Every year on the Fringe it feels like there are more site-specific pieces of theatre, writes Charlotte Higgins. Grid Iron, a young Scottish company, has been the vanguard of this sort of drama, and its Devil's Larder, set, of all places, in the Princes Street Debenhams, is magical. It does precisely what site-specific theatre should - transform the drama through the qualities of the space, and transform the space through the qualities of the drama.
Who would have thought that the beloved home of the Designers at Debenhams range could become, after hours, a place filled with such spectral spookiness?
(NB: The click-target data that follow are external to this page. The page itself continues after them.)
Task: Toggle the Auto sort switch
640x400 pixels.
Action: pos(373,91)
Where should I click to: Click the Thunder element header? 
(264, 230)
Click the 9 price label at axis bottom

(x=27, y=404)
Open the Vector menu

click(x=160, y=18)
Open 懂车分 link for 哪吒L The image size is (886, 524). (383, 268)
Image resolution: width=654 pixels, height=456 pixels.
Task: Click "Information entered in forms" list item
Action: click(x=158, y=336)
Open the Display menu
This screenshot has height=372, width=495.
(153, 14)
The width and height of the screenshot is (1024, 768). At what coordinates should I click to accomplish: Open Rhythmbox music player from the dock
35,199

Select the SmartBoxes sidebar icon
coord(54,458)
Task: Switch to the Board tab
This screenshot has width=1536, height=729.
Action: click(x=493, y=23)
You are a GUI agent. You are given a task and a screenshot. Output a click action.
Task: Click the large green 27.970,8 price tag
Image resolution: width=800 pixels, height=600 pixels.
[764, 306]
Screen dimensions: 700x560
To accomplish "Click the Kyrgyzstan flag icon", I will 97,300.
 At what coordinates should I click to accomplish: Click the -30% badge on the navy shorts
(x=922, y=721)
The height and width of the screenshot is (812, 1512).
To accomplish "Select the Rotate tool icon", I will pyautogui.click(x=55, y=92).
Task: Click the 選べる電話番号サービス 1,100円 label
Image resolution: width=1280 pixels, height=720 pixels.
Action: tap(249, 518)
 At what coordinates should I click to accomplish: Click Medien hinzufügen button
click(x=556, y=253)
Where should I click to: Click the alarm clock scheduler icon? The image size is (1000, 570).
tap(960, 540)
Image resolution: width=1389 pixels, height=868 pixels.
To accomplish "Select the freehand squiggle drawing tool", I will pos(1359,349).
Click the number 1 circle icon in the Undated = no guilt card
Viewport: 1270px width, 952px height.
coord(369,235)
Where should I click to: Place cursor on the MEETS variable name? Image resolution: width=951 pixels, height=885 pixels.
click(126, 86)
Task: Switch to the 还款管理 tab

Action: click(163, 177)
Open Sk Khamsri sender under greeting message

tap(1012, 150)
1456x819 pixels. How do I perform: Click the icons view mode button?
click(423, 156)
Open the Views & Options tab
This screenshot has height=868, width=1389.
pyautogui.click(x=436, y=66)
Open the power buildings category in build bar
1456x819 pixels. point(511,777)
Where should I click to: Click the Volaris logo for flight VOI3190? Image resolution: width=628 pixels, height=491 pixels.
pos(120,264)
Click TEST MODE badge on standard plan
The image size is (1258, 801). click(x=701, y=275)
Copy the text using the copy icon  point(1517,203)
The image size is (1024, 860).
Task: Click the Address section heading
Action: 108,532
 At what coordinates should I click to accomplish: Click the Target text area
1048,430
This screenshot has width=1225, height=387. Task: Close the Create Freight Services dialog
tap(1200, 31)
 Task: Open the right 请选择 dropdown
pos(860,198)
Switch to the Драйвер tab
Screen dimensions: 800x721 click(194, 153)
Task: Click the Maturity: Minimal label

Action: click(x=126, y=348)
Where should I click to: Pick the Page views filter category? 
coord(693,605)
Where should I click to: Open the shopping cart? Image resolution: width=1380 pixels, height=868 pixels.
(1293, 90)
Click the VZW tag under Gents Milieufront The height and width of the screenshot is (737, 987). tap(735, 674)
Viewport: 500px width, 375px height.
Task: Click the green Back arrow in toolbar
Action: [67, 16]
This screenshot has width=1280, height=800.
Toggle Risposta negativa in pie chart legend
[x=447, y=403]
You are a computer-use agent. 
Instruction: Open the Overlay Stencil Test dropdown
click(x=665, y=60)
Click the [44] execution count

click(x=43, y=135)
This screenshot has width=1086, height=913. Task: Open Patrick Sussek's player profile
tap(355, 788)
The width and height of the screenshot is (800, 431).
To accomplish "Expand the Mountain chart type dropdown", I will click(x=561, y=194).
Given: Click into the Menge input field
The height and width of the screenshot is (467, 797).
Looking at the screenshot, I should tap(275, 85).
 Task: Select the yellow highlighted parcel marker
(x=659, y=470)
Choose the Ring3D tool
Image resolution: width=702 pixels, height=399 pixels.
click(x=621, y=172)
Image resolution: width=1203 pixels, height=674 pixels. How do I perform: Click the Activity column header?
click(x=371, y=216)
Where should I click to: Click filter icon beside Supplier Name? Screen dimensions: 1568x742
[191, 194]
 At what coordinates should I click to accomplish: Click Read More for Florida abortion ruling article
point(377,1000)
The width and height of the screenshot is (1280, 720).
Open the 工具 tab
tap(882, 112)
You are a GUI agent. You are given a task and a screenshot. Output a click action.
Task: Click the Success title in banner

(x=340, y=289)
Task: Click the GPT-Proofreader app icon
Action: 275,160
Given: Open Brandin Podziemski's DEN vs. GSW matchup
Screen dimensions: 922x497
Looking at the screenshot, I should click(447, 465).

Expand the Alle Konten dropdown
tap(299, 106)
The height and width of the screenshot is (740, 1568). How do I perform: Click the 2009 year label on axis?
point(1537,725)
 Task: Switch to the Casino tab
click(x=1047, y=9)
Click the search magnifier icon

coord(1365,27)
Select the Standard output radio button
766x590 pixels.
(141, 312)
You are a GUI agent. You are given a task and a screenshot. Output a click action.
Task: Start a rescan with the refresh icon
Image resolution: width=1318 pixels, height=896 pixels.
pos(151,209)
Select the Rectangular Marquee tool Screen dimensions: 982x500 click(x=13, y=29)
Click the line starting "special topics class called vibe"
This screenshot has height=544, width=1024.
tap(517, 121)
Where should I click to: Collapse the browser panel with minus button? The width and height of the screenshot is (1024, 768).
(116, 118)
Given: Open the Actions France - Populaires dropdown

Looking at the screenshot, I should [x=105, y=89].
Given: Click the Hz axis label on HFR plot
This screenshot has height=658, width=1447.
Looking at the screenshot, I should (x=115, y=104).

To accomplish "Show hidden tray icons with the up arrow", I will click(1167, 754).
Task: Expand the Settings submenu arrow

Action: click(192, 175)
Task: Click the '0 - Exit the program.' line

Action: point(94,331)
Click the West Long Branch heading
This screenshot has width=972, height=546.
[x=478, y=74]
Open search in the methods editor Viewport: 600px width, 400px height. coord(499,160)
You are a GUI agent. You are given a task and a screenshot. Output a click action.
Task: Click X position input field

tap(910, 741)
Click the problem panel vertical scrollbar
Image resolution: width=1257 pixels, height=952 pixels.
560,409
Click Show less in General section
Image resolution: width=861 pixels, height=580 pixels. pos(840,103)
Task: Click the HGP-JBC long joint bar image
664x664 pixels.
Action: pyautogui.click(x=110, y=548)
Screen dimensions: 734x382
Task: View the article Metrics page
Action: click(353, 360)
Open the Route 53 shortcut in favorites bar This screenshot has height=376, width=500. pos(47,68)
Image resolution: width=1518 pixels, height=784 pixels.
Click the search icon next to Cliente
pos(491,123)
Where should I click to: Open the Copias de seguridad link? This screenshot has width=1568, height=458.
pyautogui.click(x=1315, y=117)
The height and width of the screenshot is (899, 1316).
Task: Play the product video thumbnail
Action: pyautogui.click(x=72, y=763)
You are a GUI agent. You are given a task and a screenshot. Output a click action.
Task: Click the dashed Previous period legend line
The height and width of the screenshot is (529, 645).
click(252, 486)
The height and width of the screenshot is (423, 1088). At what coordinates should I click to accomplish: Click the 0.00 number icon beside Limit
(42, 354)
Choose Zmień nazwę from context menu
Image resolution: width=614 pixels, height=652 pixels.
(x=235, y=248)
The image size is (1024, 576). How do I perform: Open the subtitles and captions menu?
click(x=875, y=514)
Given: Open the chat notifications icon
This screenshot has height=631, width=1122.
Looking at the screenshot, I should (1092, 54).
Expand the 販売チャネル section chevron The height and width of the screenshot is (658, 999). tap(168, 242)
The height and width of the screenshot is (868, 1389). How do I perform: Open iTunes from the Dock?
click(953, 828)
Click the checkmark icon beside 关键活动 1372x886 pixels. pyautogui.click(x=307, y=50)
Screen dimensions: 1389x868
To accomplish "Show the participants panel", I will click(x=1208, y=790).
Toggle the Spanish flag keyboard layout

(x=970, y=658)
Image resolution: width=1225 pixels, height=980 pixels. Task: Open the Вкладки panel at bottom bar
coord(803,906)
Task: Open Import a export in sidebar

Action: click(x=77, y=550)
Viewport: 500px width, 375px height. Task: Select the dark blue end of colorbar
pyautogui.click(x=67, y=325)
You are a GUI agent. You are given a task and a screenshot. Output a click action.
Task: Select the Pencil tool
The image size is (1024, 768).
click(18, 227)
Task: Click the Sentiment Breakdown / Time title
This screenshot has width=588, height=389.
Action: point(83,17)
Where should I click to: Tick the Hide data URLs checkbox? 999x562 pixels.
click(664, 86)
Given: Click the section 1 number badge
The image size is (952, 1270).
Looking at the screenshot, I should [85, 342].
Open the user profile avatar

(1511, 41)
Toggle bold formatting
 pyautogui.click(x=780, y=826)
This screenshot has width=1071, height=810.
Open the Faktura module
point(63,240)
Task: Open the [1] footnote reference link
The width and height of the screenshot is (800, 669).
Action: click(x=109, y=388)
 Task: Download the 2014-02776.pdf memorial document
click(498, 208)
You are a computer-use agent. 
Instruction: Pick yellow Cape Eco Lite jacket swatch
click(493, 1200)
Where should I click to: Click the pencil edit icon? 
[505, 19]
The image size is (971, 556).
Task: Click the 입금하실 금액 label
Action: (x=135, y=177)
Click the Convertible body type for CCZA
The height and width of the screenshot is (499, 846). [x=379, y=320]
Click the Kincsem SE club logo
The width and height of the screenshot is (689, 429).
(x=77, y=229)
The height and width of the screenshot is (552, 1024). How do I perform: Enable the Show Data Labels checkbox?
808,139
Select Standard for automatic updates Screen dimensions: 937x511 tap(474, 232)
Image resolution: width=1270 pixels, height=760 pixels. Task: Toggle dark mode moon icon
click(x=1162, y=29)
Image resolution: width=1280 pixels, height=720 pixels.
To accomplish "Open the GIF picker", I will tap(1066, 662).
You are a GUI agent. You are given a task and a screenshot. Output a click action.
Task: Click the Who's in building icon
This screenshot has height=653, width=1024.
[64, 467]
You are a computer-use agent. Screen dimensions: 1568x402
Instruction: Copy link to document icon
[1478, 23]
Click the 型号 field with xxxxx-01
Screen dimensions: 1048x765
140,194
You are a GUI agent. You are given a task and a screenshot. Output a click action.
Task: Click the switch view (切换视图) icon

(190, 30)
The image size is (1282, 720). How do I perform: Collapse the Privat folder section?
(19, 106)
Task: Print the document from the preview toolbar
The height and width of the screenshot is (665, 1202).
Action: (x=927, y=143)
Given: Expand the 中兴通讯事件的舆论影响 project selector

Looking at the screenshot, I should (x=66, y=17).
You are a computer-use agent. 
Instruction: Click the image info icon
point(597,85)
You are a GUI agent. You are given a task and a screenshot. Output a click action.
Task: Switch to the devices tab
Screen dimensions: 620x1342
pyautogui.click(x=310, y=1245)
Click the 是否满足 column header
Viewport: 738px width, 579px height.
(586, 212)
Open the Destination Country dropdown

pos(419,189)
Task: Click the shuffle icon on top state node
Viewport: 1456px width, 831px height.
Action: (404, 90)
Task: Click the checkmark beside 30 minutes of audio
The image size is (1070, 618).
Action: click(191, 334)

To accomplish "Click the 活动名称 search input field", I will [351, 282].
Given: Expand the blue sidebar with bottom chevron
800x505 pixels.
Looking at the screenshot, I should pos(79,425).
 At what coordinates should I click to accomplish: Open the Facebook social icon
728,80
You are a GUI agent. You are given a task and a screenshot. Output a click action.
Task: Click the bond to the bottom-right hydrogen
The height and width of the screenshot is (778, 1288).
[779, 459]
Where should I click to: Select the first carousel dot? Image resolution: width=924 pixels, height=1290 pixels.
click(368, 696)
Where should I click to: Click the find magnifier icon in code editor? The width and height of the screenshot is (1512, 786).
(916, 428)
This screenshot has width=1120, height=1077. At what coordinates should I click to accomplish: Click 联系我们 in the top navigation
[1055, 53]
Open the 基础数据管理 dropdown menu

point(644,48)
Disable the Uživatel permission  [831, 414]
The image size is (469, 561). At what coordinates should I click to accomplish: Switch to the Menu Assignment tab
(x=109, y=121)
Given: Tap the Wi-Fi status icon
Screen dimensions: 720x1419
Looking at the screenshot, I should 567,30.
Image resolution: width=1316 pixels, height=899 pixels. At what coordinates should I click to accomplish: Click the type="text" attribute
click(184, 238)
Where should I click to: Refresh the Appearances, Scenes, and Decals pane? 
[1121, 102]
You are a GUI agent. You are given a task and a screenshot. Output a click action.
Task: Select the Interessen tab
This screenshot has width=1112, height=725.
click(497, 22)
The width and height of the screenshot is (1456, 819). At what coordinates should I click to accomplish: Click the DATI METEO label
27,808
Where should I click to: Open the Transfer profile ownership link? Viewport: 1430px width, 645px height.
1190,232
Just because it's site-specific, of course, doesn't mean it's any good. Ren-Sa, a dance piece programmed by the estimable Aurora Nova, is staged in a warehouse somewhere in Edinburgh. I can't tell you where, because part of the "experience" of this work, which is supposed to convey the atmosphere of a Japanese horror movie, is being driven to the site in a van with its windows blacked out, which conveys no particular sensation other than that of car sickness.
The show itself contains a lot of writhing on the floor, orientalising gesture, strobe lighting and grimly loud music. But atmospheric it isn't.
Nonetheless, theatre-makers - and visual artists, for that matter - have really pushed the envelope by getting out of traditional environments. So why haven't classical composers and musicians? Surely there's an enormous possibility for original and exciting work to be made in spaces that are outside concert halls.
But the world of classical music is too damn conservative to drag itself out of the recital room. It's also partly the that composers and performers are so often so far removed from each other that the notion of collaboratively devising work for a found space seems pretty unlikely. At bottom, it's a lack of imagination. Shame.